ここに写真があるようなライントレース車の足回りの機構設計、加工、組み立て、制御用マイコンの回路設計、制作、プログラム開発を1年をかけて実施します。ちなみに、駆動用モータはステッピングモータ、舵取り用モータはサーボモータを用いるというエグい仕様です。

これらを設計・制作・評価していく上でのアウトプットとなるレポートの規模は、1年生〜3年生までの実験実習レポートの総量に匹敵します。

4年生はこの実習の他に、夏休みには2週間の企業実習、秋には工場見学*4と呼ばれる破廉恥なイベントがあります。まさに高専学生活の絶頂とも言える時間と言ってもいいかもしれません。おいらの場合、ここにプロコンが加わります*5。ちなみに「傘」も4年生のときでした。

なんで高専だったか

そもそもおいらが高専に進学した経緯を考えると、冒頭に触れた月食のような宇宙・天文にあたります。最初に天文に興味を持ったのは小学一年生のときだったと思います。当時の愛読書は星図と宇宙図鑑でした。そんな少年がどうなって高専へ進んだのか、ざっくり振り返ると・・・

  • 星おもしろい、宇宙おもしろい
  • むしろ宇宙行きたい、でも地球もおもしろい
  • ロケットとかロボットすごい(この頃から高専を意識)
  • コンピュータすごい

てな具合です。高専入学時の興味が「コンピュータすごい」だったので高専在学中はおもにプロコンが活動の中心だったわけです。

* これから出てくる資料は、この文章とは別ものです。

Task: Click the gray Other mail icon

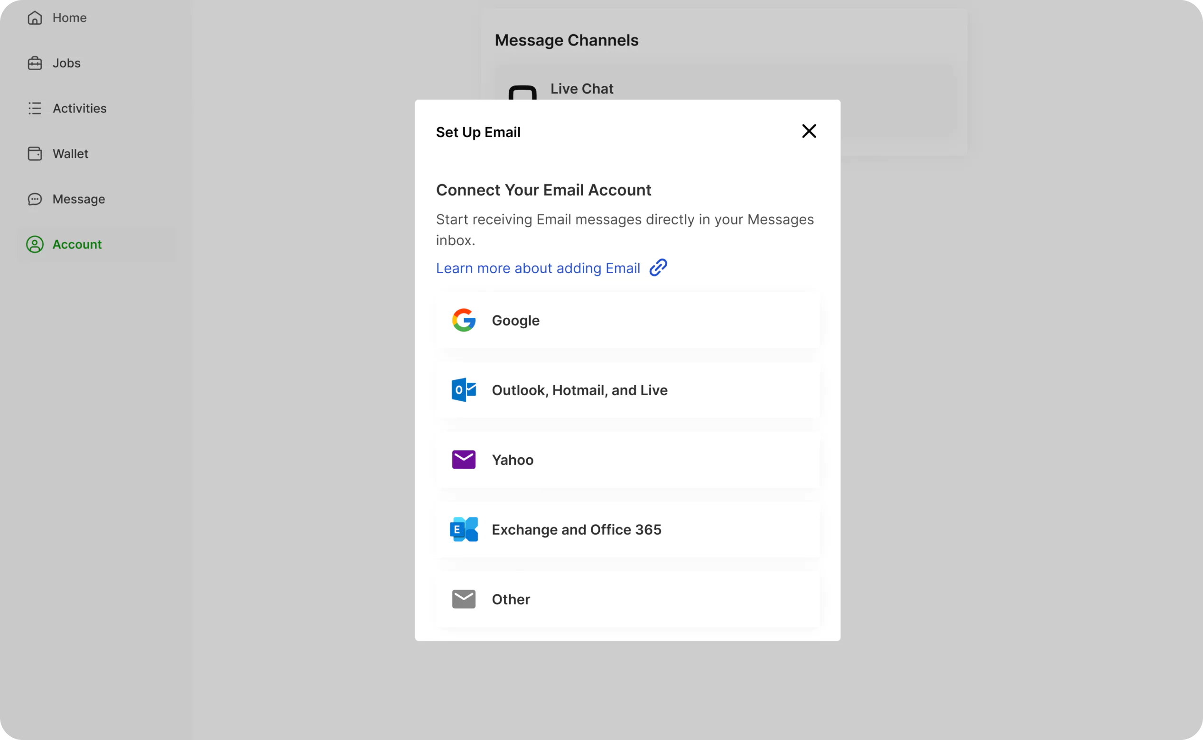Action: 463,599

4年生頃には、コンピュータが計算する仕組みに興味を持ち

  • 並列計算すごい

に当たります。ちなみにこの「並列計算すごい」のきっかけはSETI@homeでした。結局原点は昔憧れた「天文・宇宙」なんですな。

卒業研究は研究室にあるパソコンをかき集めてPCクラスタを組み、指導教官(信号処理が専門)が考案した周波数解析アルゴリズムを、並列化して実装するといったことをしました。その後は大学院まで進んでコンピュータサイエンスを修め、並列計算に関した研究で修士号を授かり、現在の職に就きます。

電子制御工学科は月食の夢を見るか

おいらの現在の仕事は、HPCやCAEと呼ばれる分野のソフトウェア開発です。簡単にいうとシミュレーションですね。

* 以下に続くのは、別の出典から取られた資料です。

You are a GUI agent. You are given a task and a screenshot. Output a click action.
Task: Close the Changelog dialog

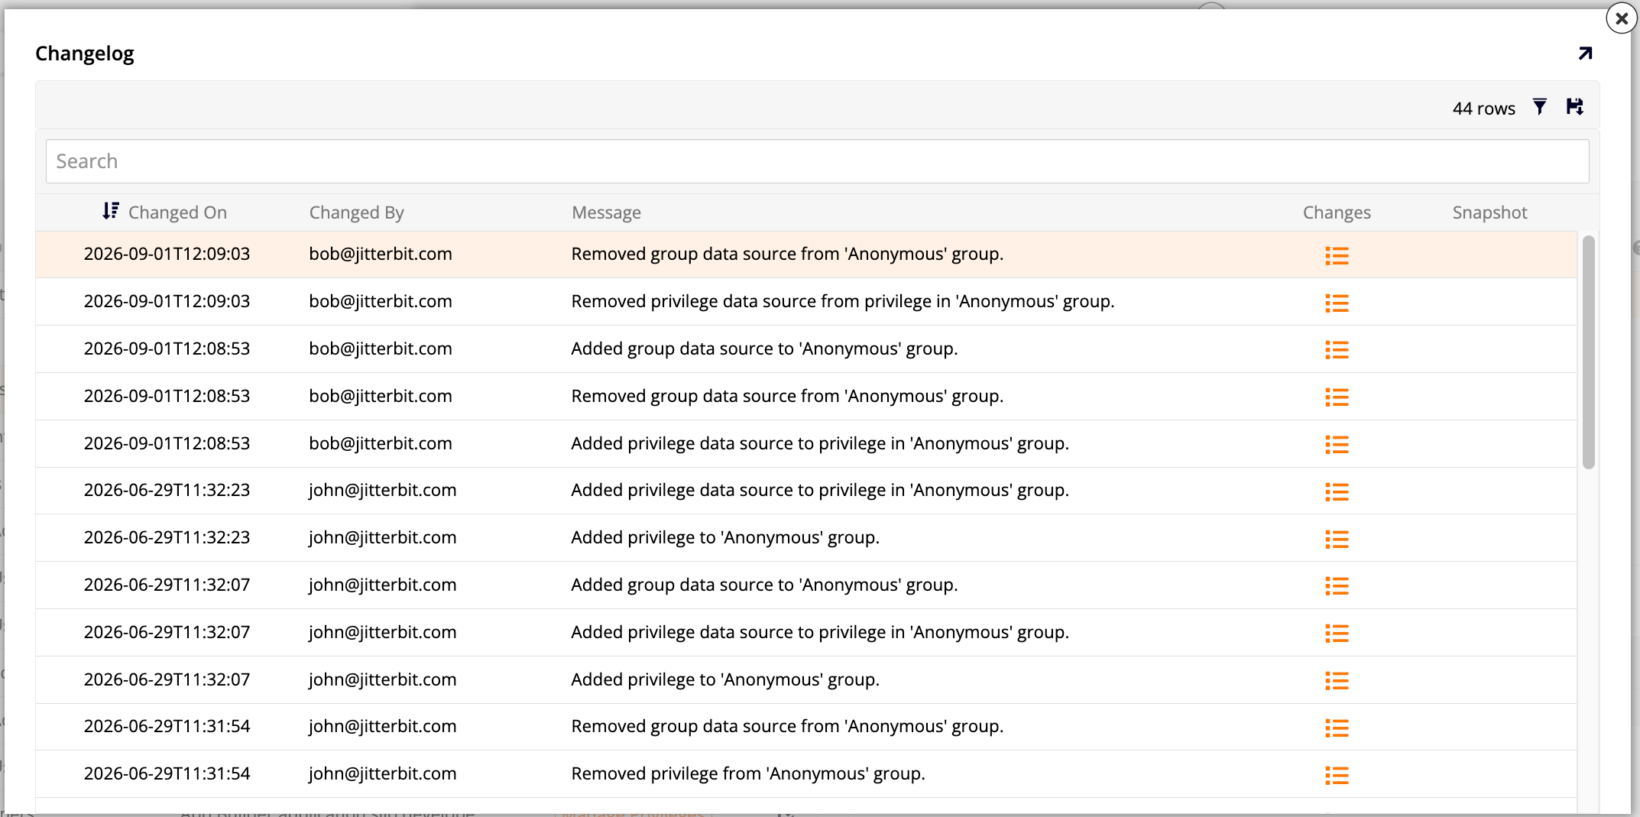[x=1622, y=18]
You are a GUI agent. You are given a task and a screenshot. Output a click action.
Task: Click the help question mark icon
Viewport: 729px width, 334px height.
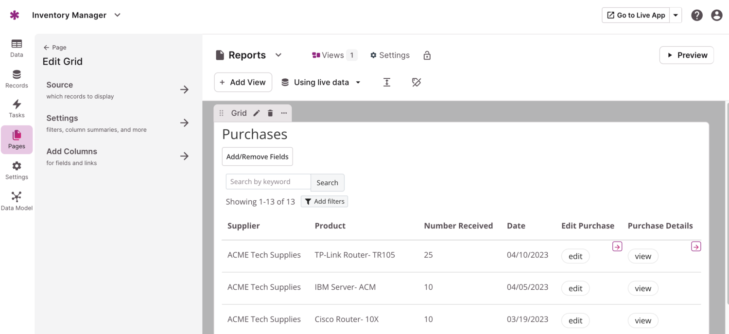pyautogui.click(x=696, y=15)
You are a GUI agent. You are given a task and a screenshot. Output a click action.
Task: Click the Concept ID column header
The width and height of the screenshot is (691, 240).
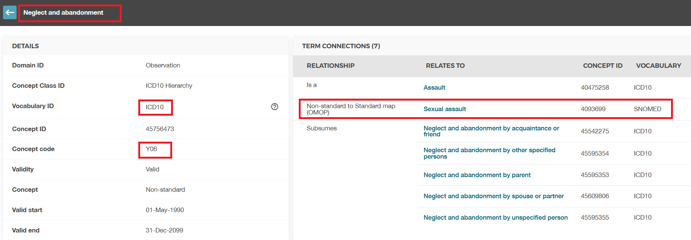coord(602,66)
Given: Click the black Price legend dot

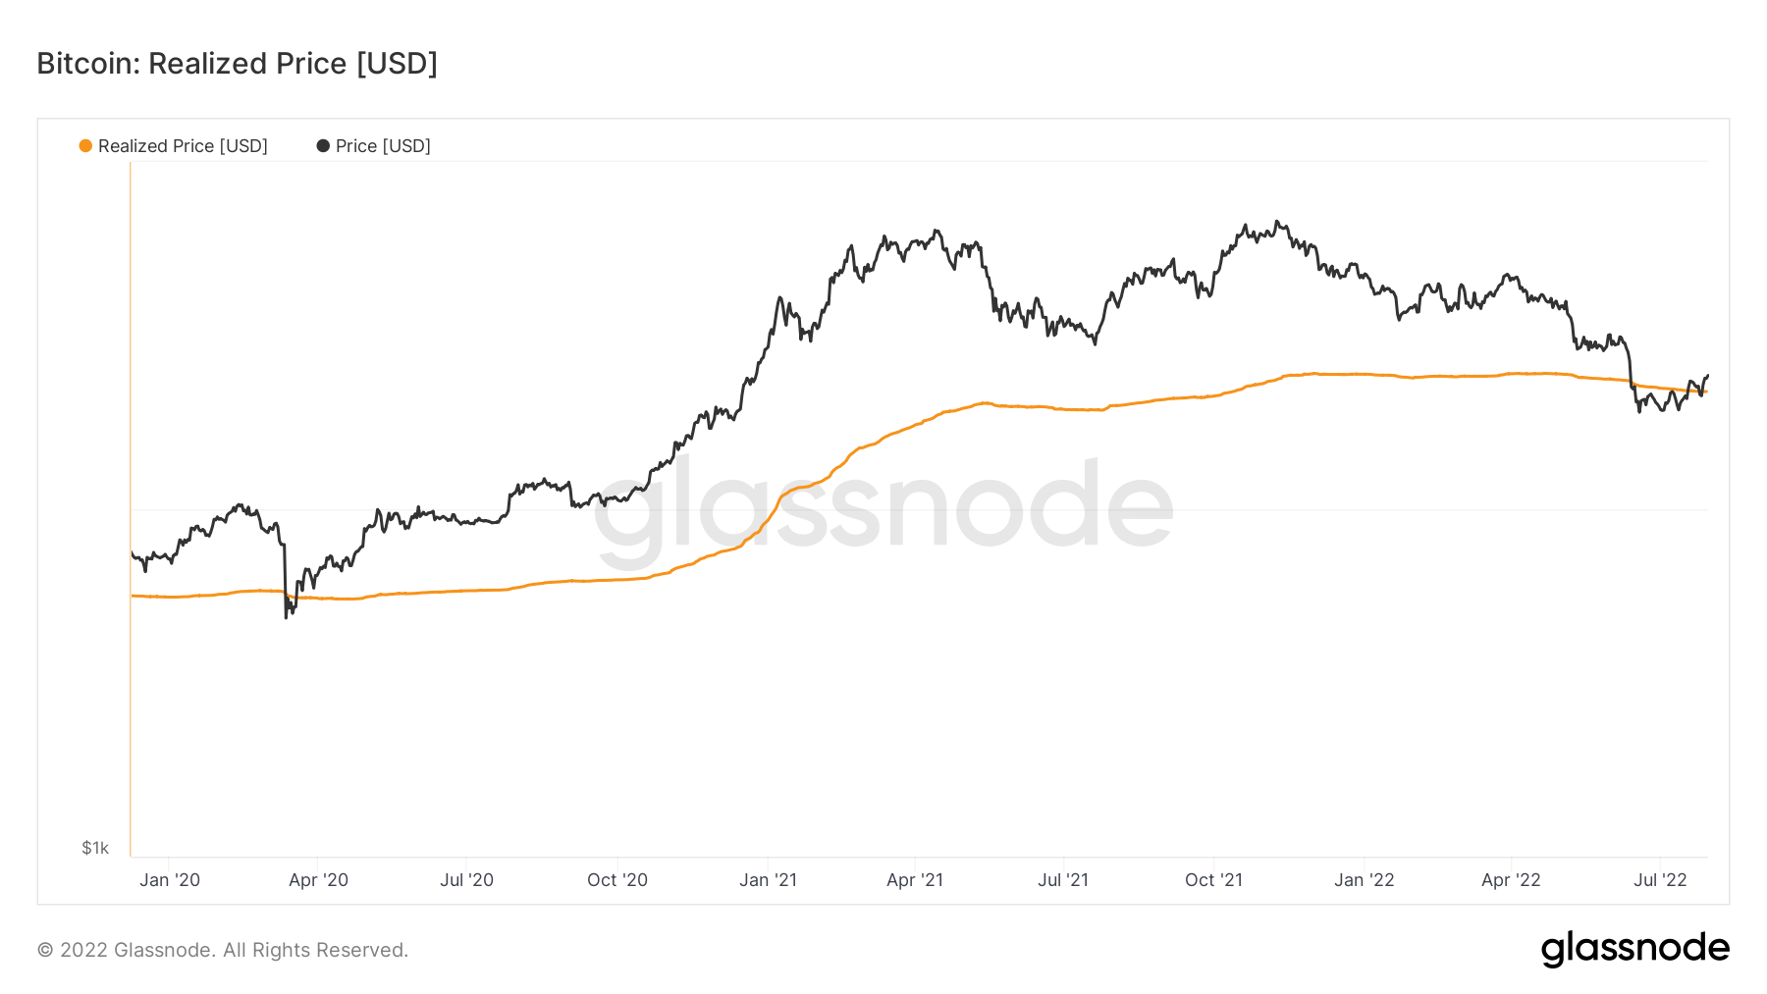Looking at the screenshot, I should [323, 146].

高専時代の専攻とはだいぶ違う分野にも見えます。しかし、この分野で仕事をしていくとき、生の金属片を削ったり曲げたり引張ったりした経験、紙と鉛筆と関数電卓で歯車や軸を設計したり、回路を計算したことによって得られた知識と勘は、計算対象となる現象を知るうえで土台となってます。一方で、だからこそもっと勉強しておくべきだったと考えることが多々あり、いまでも高専時代の教科書は仕事のお供です。

昨今、スパコンが一般ニュースを賑わすように、シミュレーションは基礎科学研究から、工学的応用まで広く使われています。この仕事を通じて、高専・技術者の道に進んだ原点に戻ることがあるかもしれない。最近はそんなことを考えながら、将来を考えるようになっています。

さて、つぎのkosenconf Advent Calendarは?

次は、先日行われた高専カンファレンスin沼津で、見事に最年少実行委員長を務めあげたあらなぎちゃんです。これから高専生活の絶頂を迎えようとする彼女の文章に期待しましょう。

*1:kosenconf Advent Calendar : 2010 なんてものが立ち上がっていたので - 京乃

*2:隣の芝を覗くこと

*3:

*4:工場見学は3年生にもあります。4年生は県外に3日間、3年生は県内を日帰り2日間です。なお、2年生時は修学旅行があり、おいらのときは韓国でした。